I would like the box to be 6" from tip to tip using 3/8 thick stock, 4" tall.
the angles I've tried using are 72 deg for tips and 108 for valleys. The 72 for the tips seem to be about right but the 108 just ain't right for a five tip star.
Could someone give me the right angles.
I'm running a unisaw (tuned) with an Incra Miter 1000SE.

Thanks for any advise.
keith


----------



## madts

For the valley you need 54 deg. if you are cutting a miter. butt joint it would be 108 deg.


----------



## KnickKnack

Perhaps this will shed some light…?


----------



## Finn

I have made scroll saw boxes in the shape of a star and I just cut the whole thing out of a solid piece of wood. No angles to measure. I only made one because although mine was eight inches across, because of the shape there was almost no usable space on the inside of it. I suggest you draw your star to scale , including 3/8" walls and see how little space is available.

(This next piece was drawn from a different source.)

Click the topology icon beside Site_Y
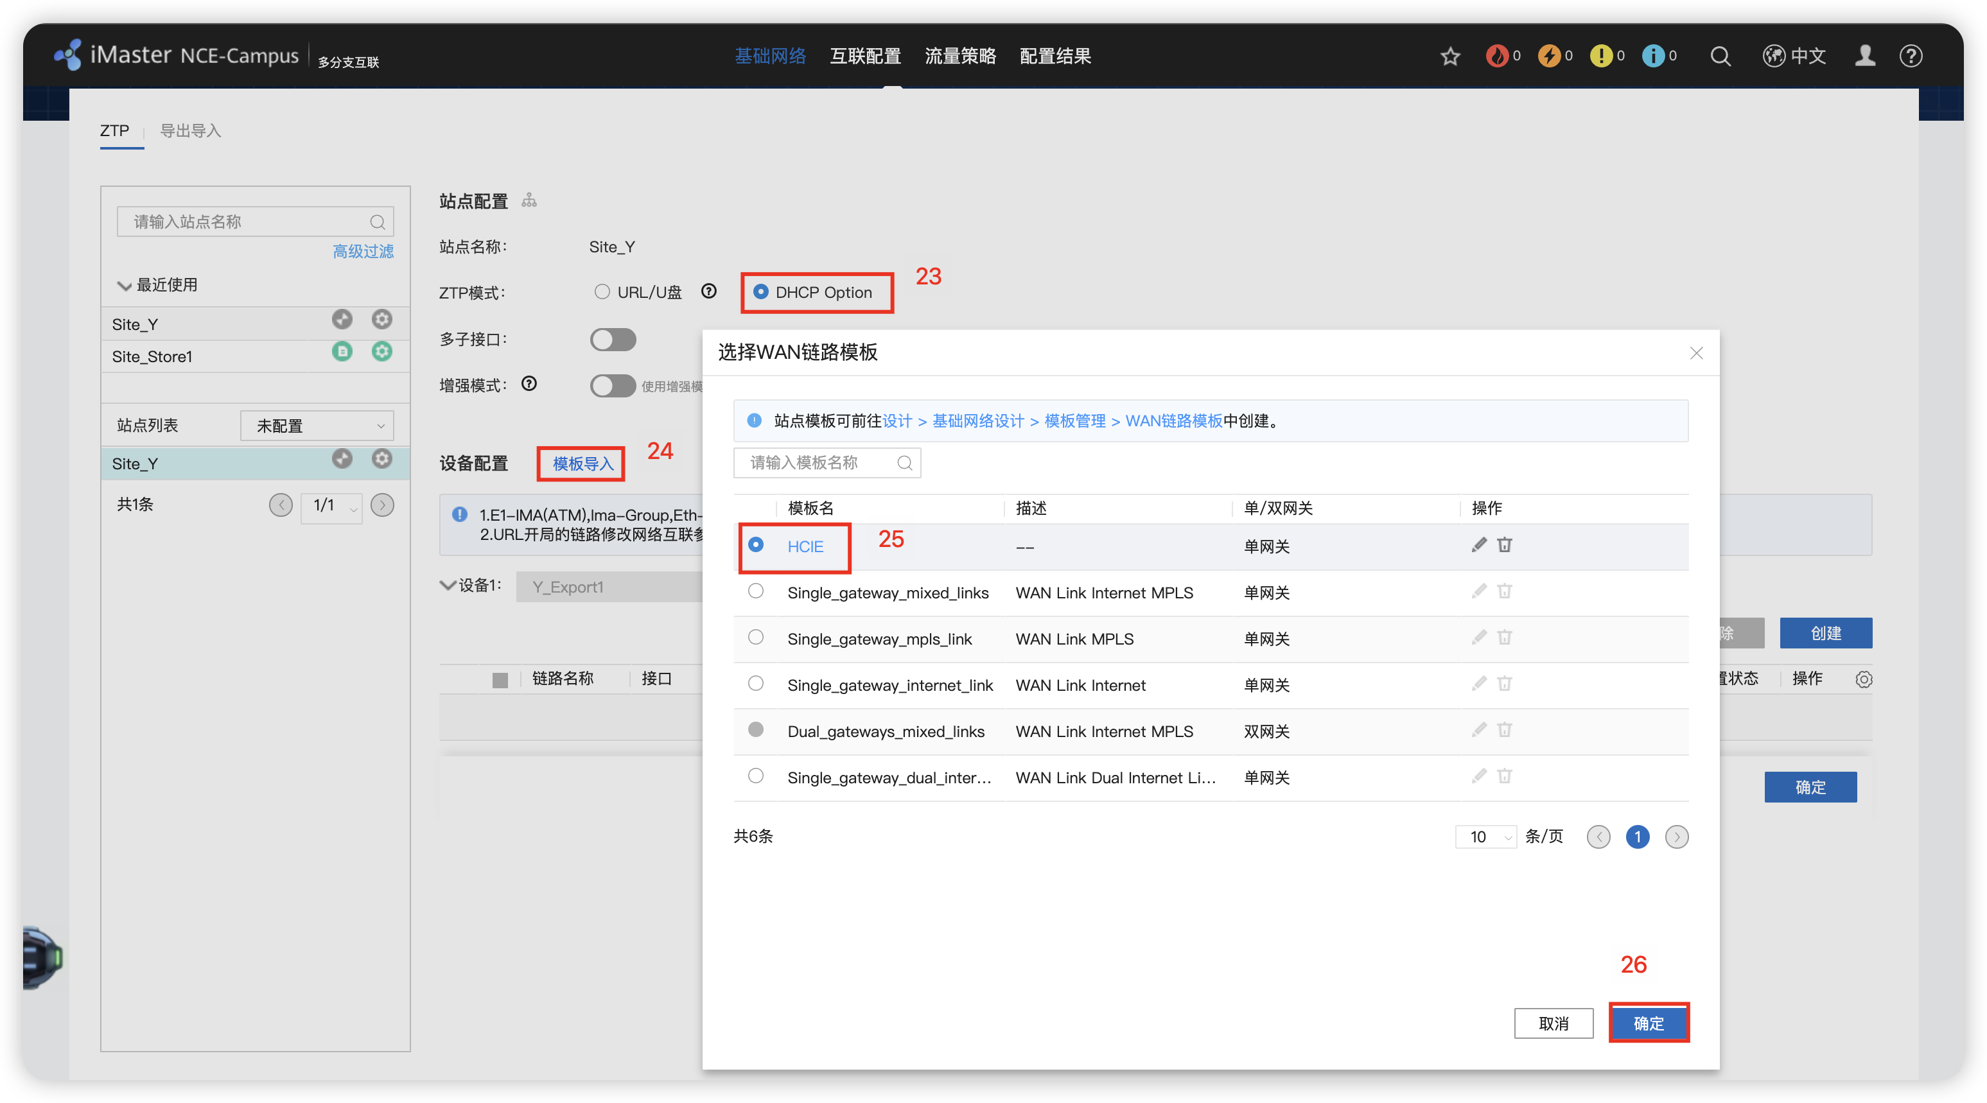(342, 319)
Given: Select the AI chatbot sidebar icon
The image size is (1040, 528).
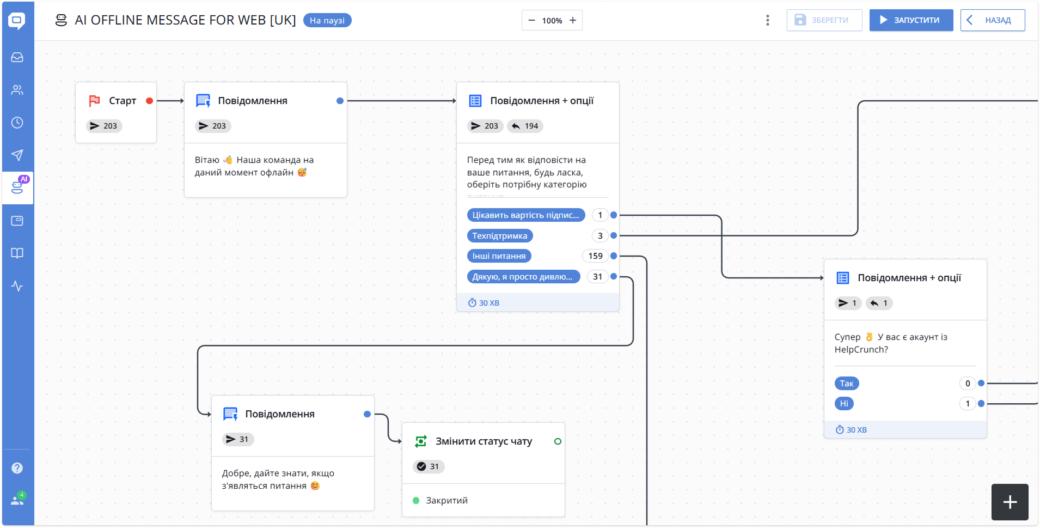Looking at the screenshot, I should 17,188.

I would make it ten inches across.


----------



## gumper48

Thanks for the input









fellas…after some more head scratching I figured out that I was reading the wrong scale for the 54 deg cut..got it dialed in and it fits together. 
Jim you are right …it would be way too big a box building it this way to have any storage inside.


----------



## RichardDePetris

Are you doing a stage setup for Motley Crue?


----------